If it is more probable that there are fewer civilizations at a higher level of technological maturity than there are civilizations at a lower level of technological accomplishment, we would expect to see a greater number of civilizations pursuing rudimentary interstellar travel, i.e., a greater number of civilizations employing entry-level interstellar technologies. Thus, if we were to encounter an interstellar probe from another civilization, the likelihood would be that it would be a rudimentary technology like a light sail, as a greater number of civilizations would be likely to achieve this level of technological development, as compared to some more advanced level of technological development.

A more sophisticated artificial interstellar probe would require technological resources not yet available to us or to a peer civilization. Thus if the Great Filter lies in the near future, the galaxy could be dense with peer civilizations, but nothing more than that. Of course, we don’t yet know if the Great Filter is in the past or the future, or if there is a single Great Filter or not. Nevertheless, a near-future Great Filter is a plausible hypothesis that we can use to formulate a scientific research program addressing the Fermi paradox.

A universe in which many peer civilizations sent out rudimentary lightsail craft for exploration would be a universe in which we would be more likely to detect a lightsail technosignature than any other kind of technosignature. This is at least as plausible as SETI, which requires present or near-term technology to project a detectable SETI beacon over interstellar distances. SETI technology and lightsail technology may be considered to be nearly on a par, so that one civilization might develop the one, and another might develop the other, and still be peer civilizations.

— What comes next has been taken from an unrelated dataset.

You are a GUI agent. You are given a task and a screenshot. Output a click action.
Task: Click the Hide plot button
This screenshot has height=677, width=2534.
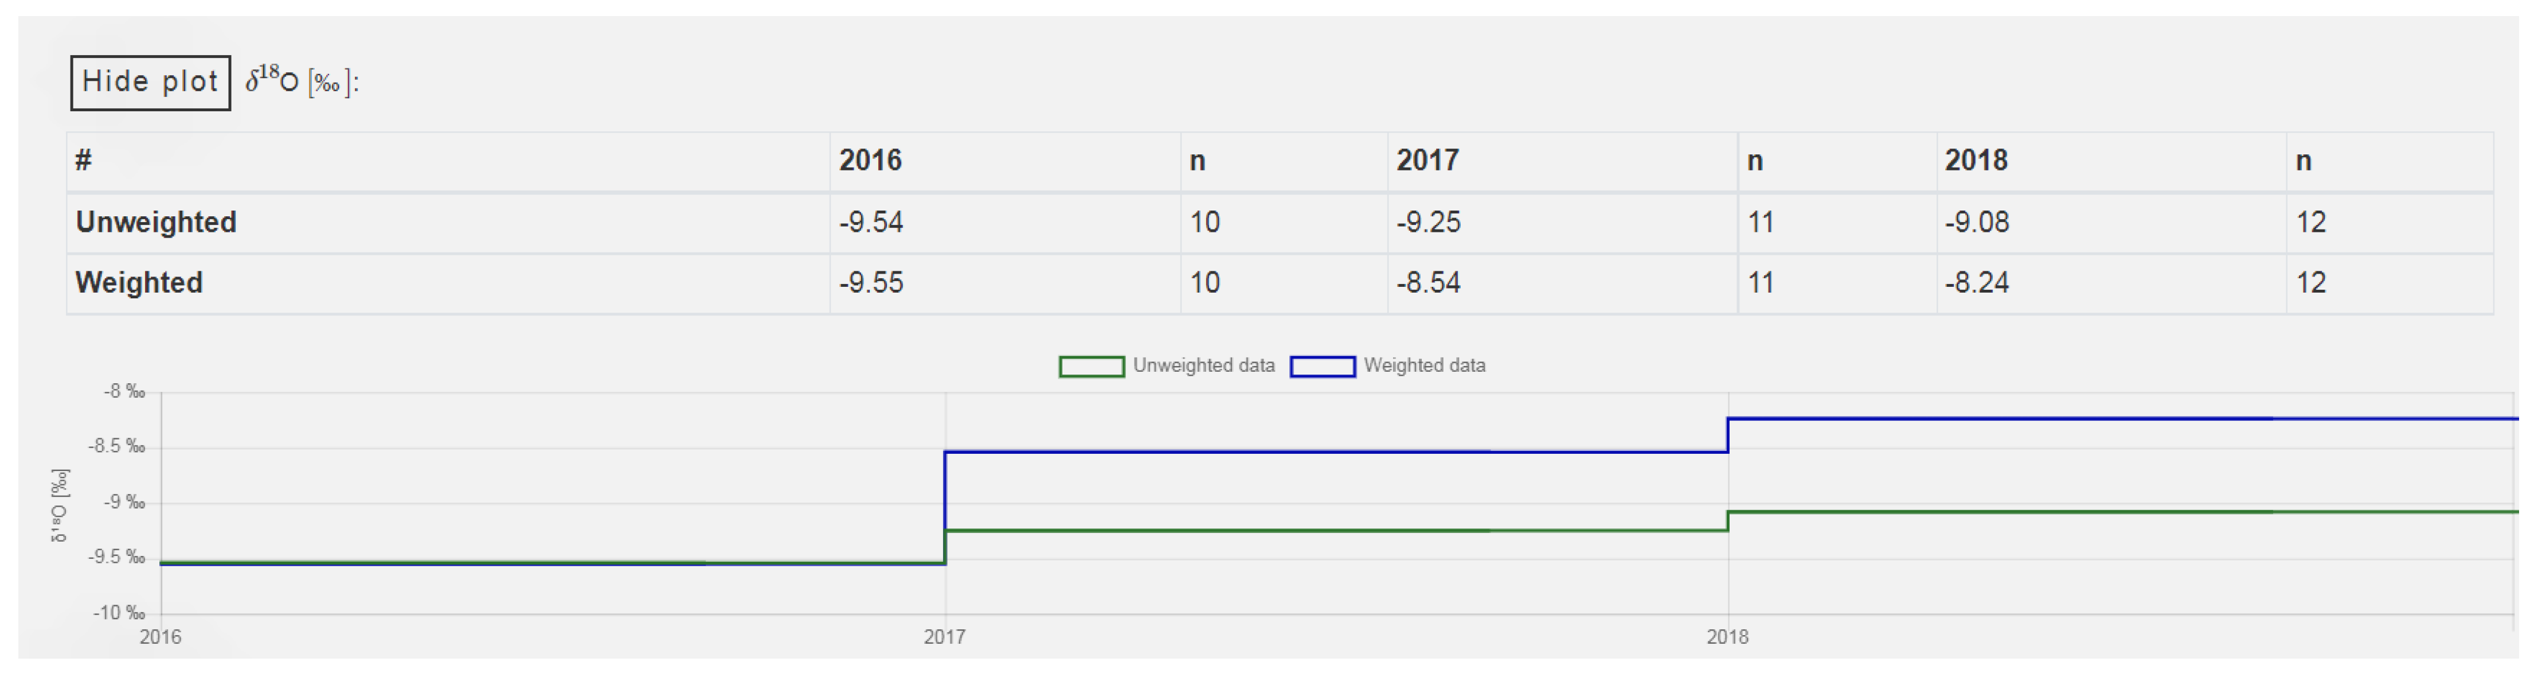pos(151,83)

My remarks on the SETI paradigm may give the reader the impression that I am critical of SETI or that I consider it a waste of time. This is not the case. On the contrary, I would like to see SETI funded and vigorously pursued because a single unambiguous technosignature detection would instantly falsify the thesis of humanity’s cosmic isolation. This is low-likelihood/high payoff form of science — risky science, if you will. In the same way, exotic explanations for astronomical phenomena constitute risky science, and we are epistemically better off for always being on the verge of Kuhnian revolutionary science rather than exclusively confining ourselves to the normal science defined by mundane explanations.

Though I strongly support SETI research, and I regard SETI as among the most interesting sciences (and certainly among the sciences that have influenced me the most), I do not expect SETI to be successful. The idea that we live in a densely populated universe in which civilizations share an Encyclopedia Galactica among themselves by radio or lasers is, fortunately, a testable and falsifiable hypothesis. I regard SETI research as engaging in the incremental falsification of this hypothesis: it cannot be entirely dismissed as of yet, but we can cut it down by process of elimination.

On the other hand, the technosignatures of lightsails, even if they are quite common in the universe, are likely to be very subtle and difficult to detect. It would be a beautiful and compelling response to the Fermi paradox if diaphanous lightsails filled our galaxy like dragonflies and butterflies flitting around a meadow at dusk, and we are only now on the cusp of developing the means to catch them in our net. I do not regard this as being in the least bit likely, much less demonstrated by argument or evidence, but it is an idea worth considering, and it also poses further questions about what other rudimentary technosignatures might betray civilizations that do not broadcast their existence to the wider universe.